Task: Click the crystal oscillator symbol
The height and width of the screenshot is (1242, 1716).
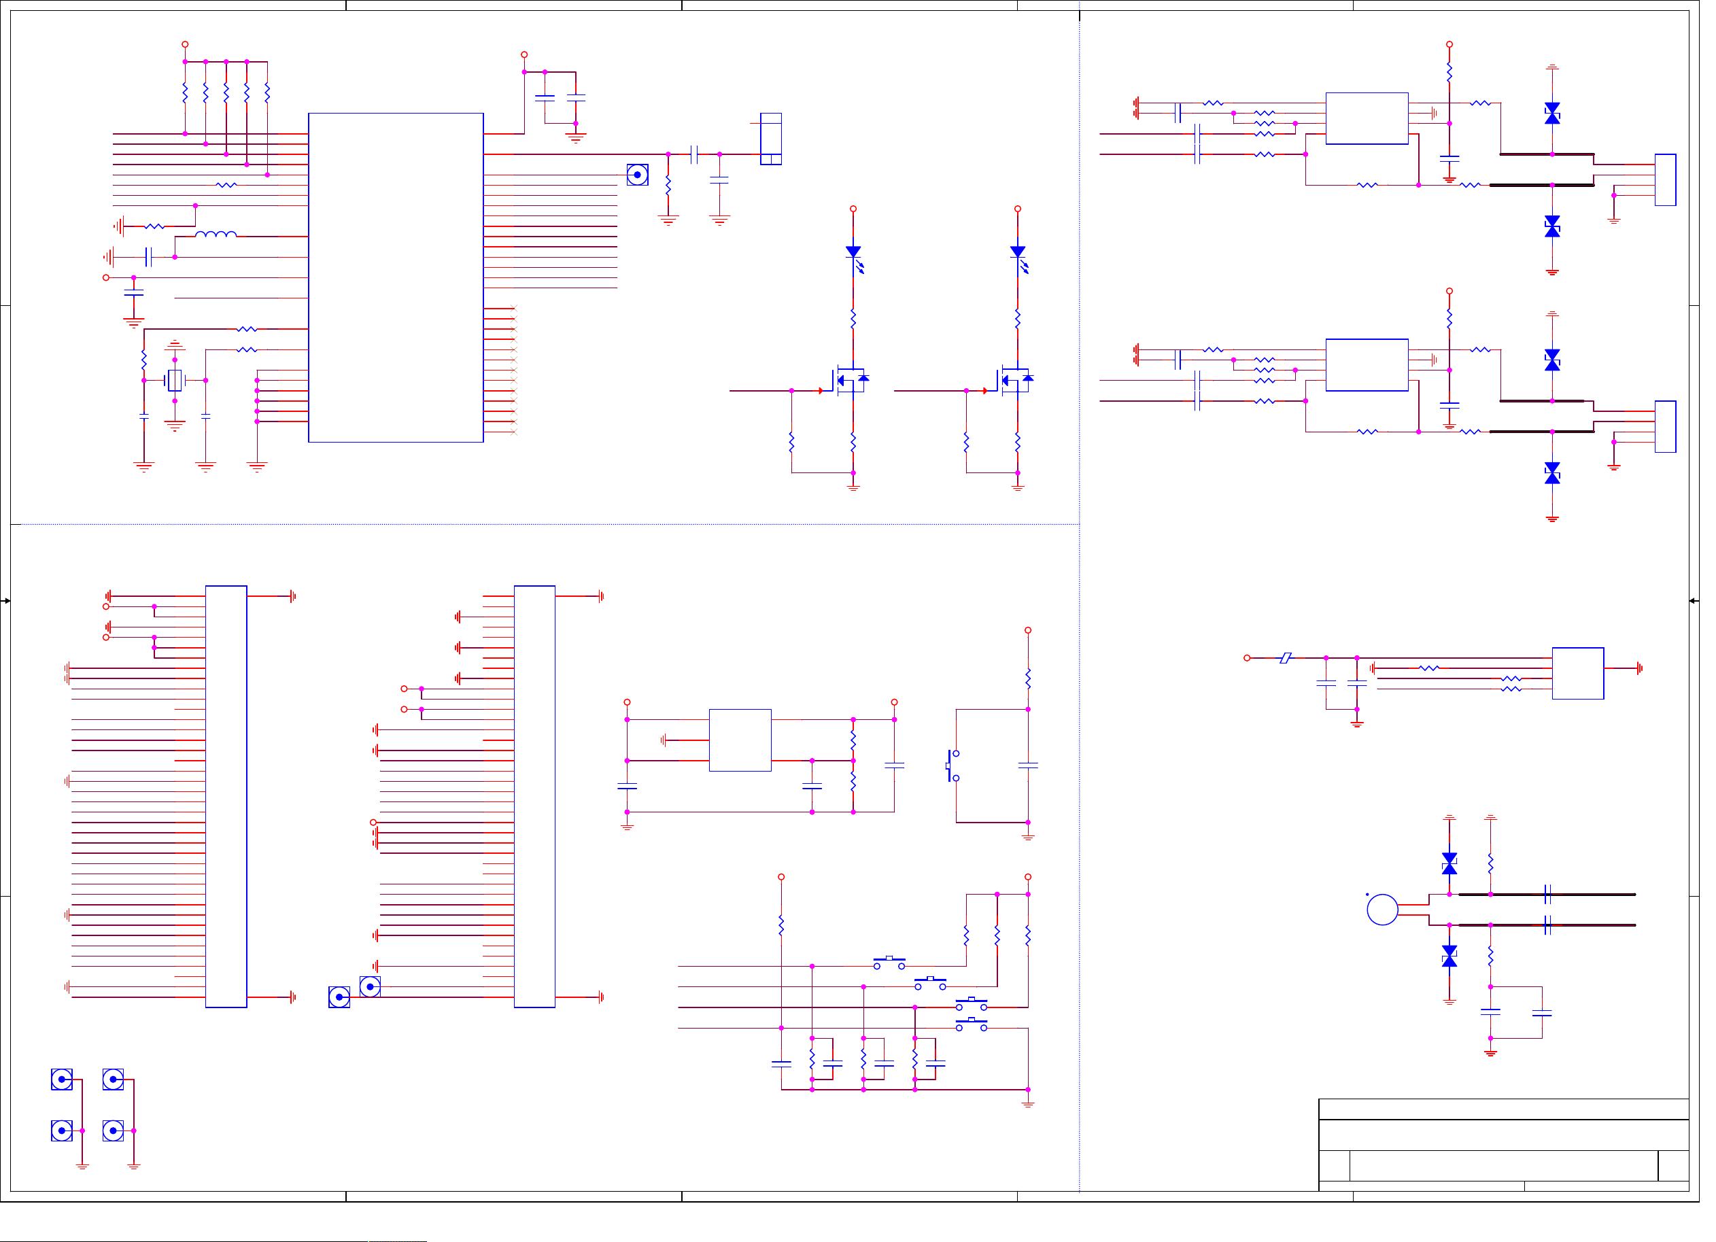Action: click(175, 380)
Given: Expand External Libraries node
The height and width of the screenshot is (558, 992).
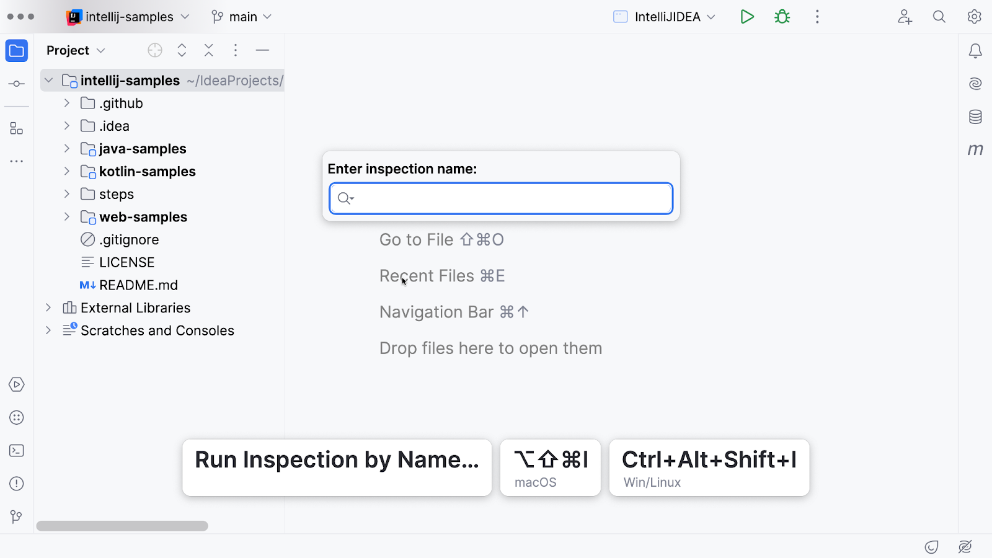Looking at the screenshot, I should pos(48,308).
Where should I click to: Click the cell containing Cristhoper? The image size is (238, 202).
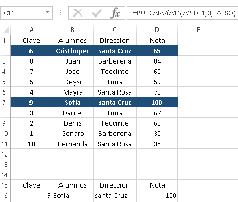click(72, 51)
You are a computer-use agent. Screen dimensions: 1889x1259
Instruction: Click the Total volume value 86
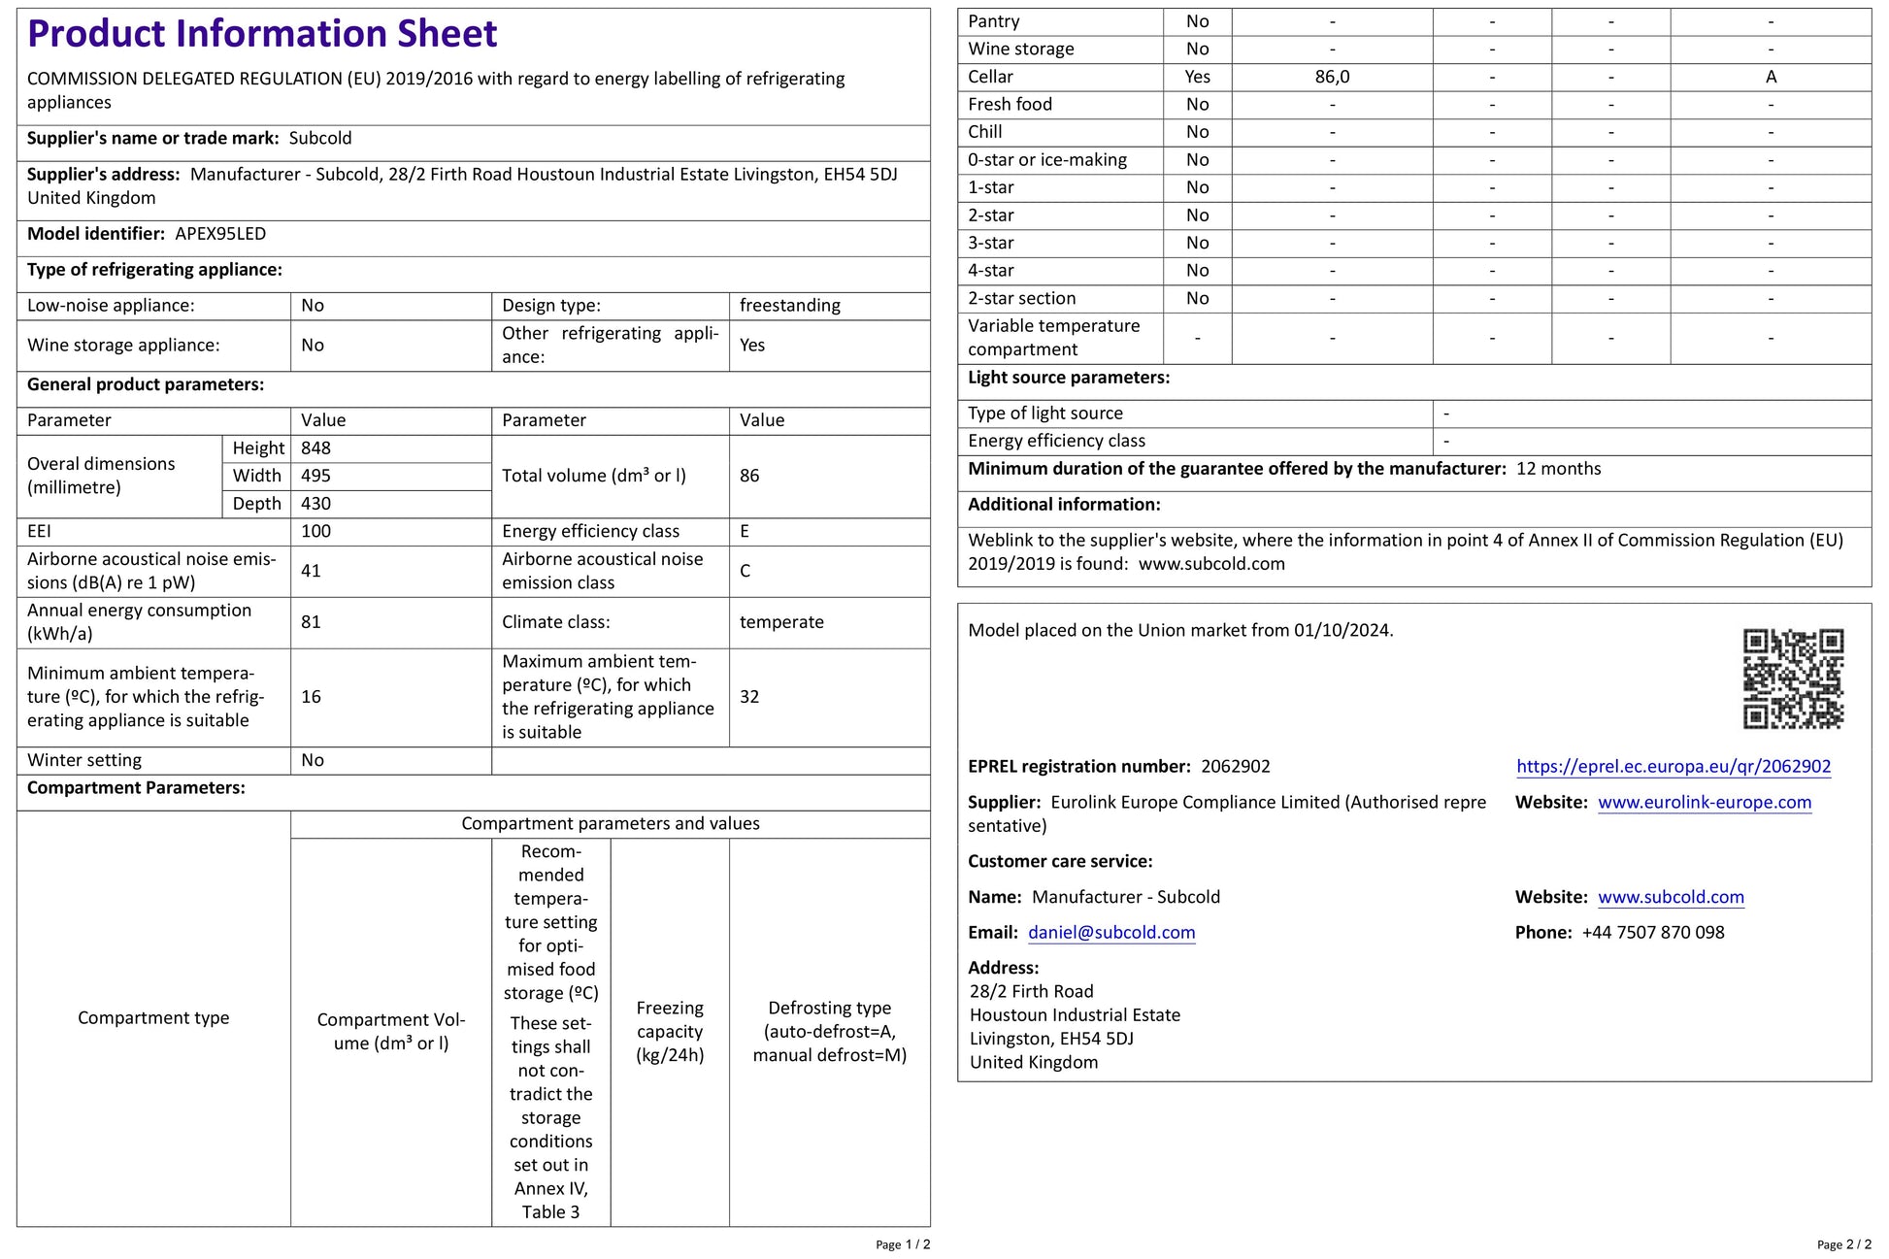tap(749, 476)
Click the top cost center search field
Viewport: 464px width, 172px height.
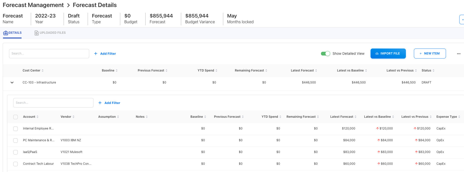pos(49,54)
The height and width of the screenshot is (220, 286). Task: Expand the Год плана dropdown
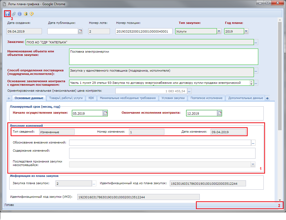tap(246, 31)
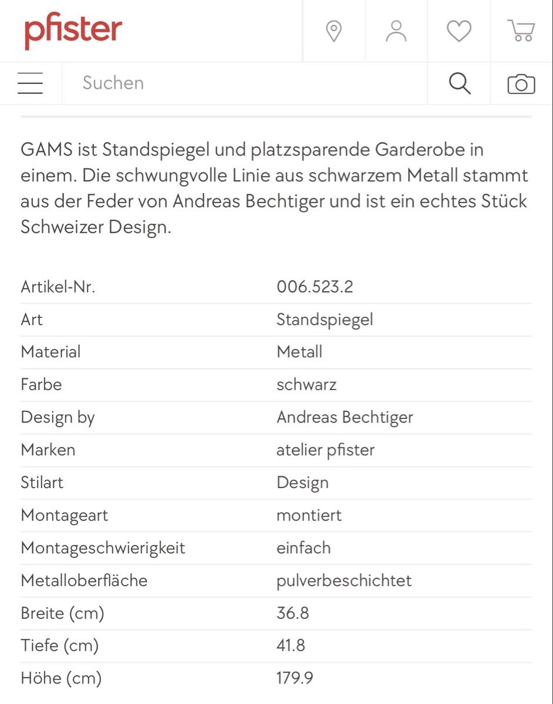This screenshot has height=704, width=553.
Task: Click the pulverbeschichtet surface value
Action: [344, 581]
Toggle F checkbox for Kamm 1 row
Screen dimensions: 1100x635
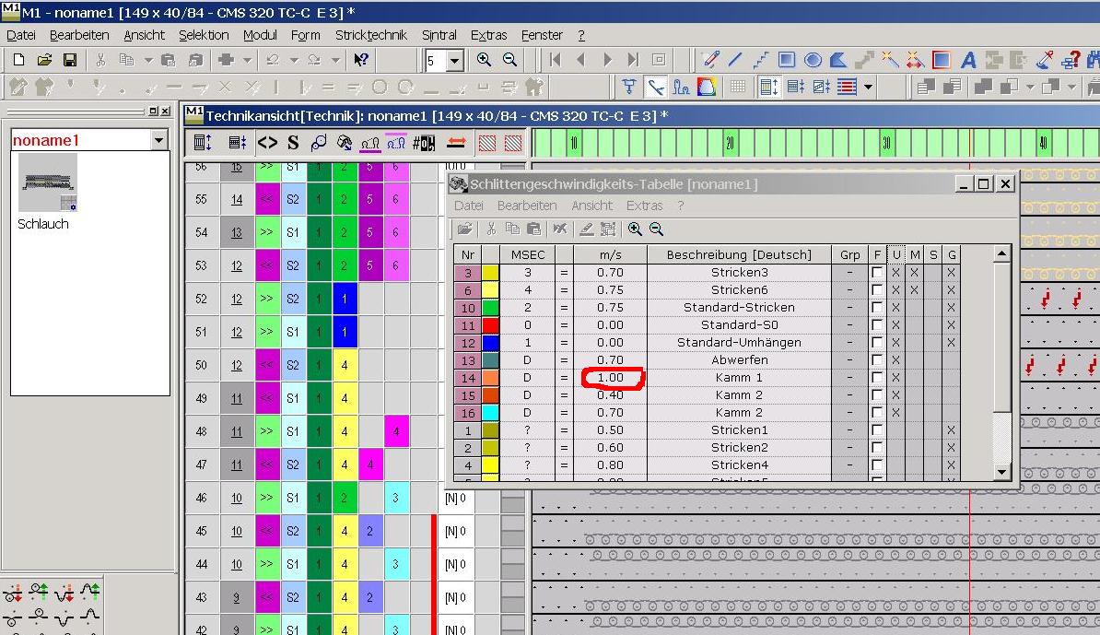click(877, 378)
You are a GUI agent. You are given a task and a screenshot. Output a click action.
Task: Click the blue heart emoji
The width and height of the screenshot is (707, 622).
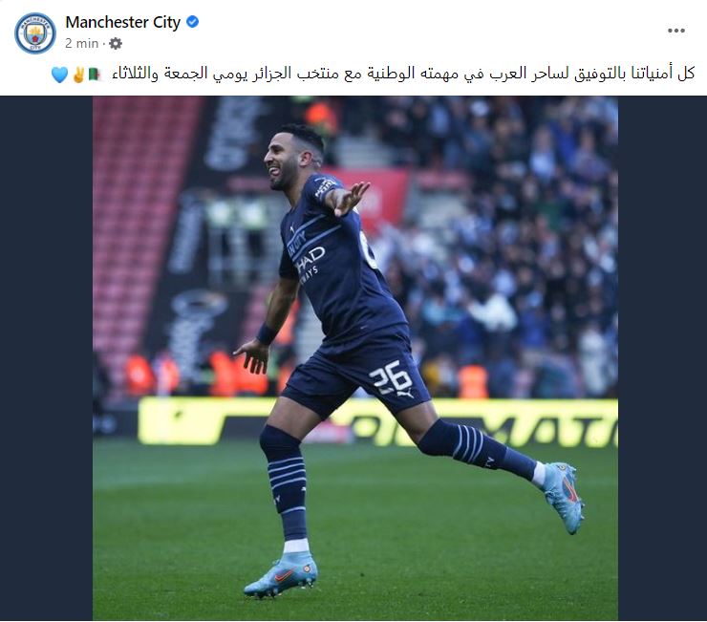coord(59,75)
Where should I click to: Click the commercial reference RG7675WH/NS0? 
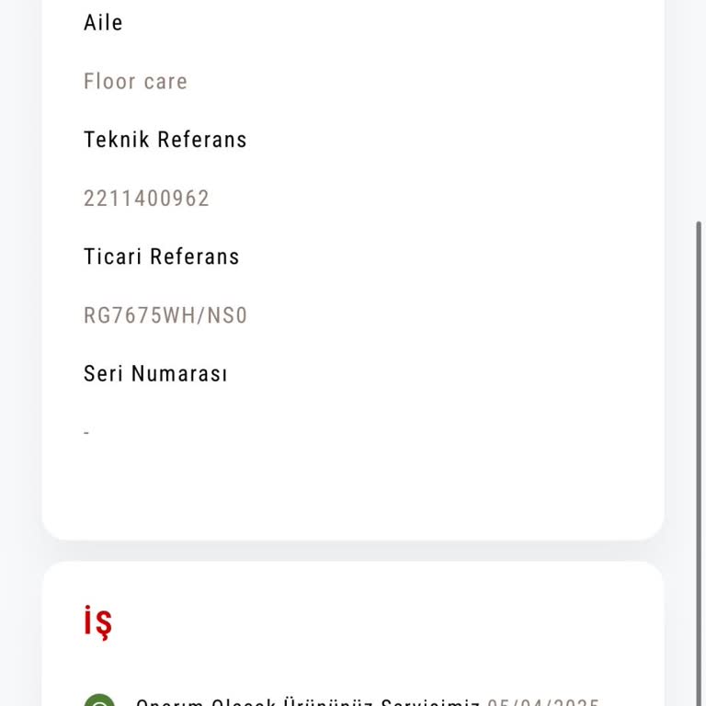pos(165,316)
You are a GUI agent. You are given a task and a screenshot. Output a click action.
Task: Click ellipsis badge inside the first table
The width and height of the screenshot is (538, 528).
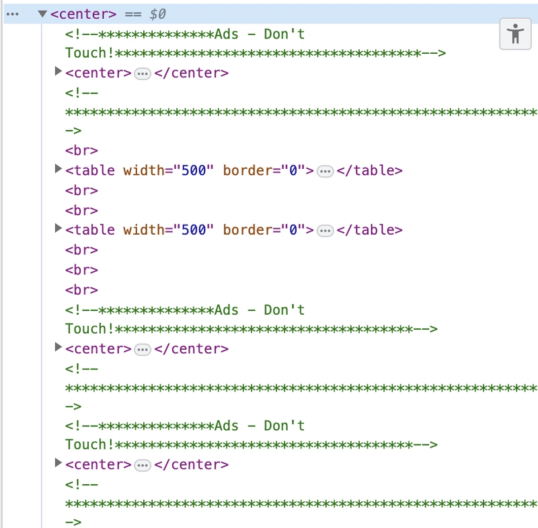[x=325, y=171]
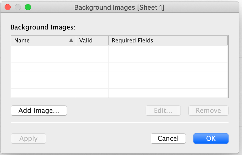Click the Add Image... button

(39, 111)
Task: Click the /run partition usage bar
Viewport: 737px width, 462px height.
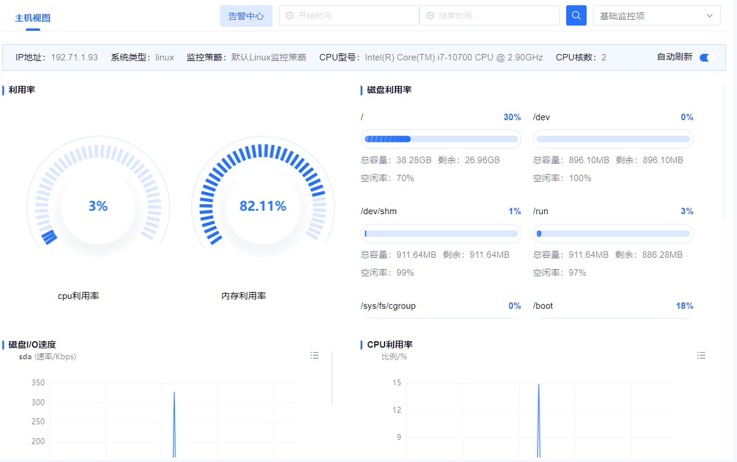Action: pos(613,234)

- **PROBLEM DETAILS**:
Convert the records from the line containing "Task: Click the /run partition usage bar" through the end of the records into a JSON list of strings, one string per line. Omit blank lines and leave the pictures out.

- **EXERCISE SOLUTION**:
[
  "Task: Click the /run partition usage bar",
  "Viewport: 737px width, 462px height.",
  "Action: pos(613,234)"
]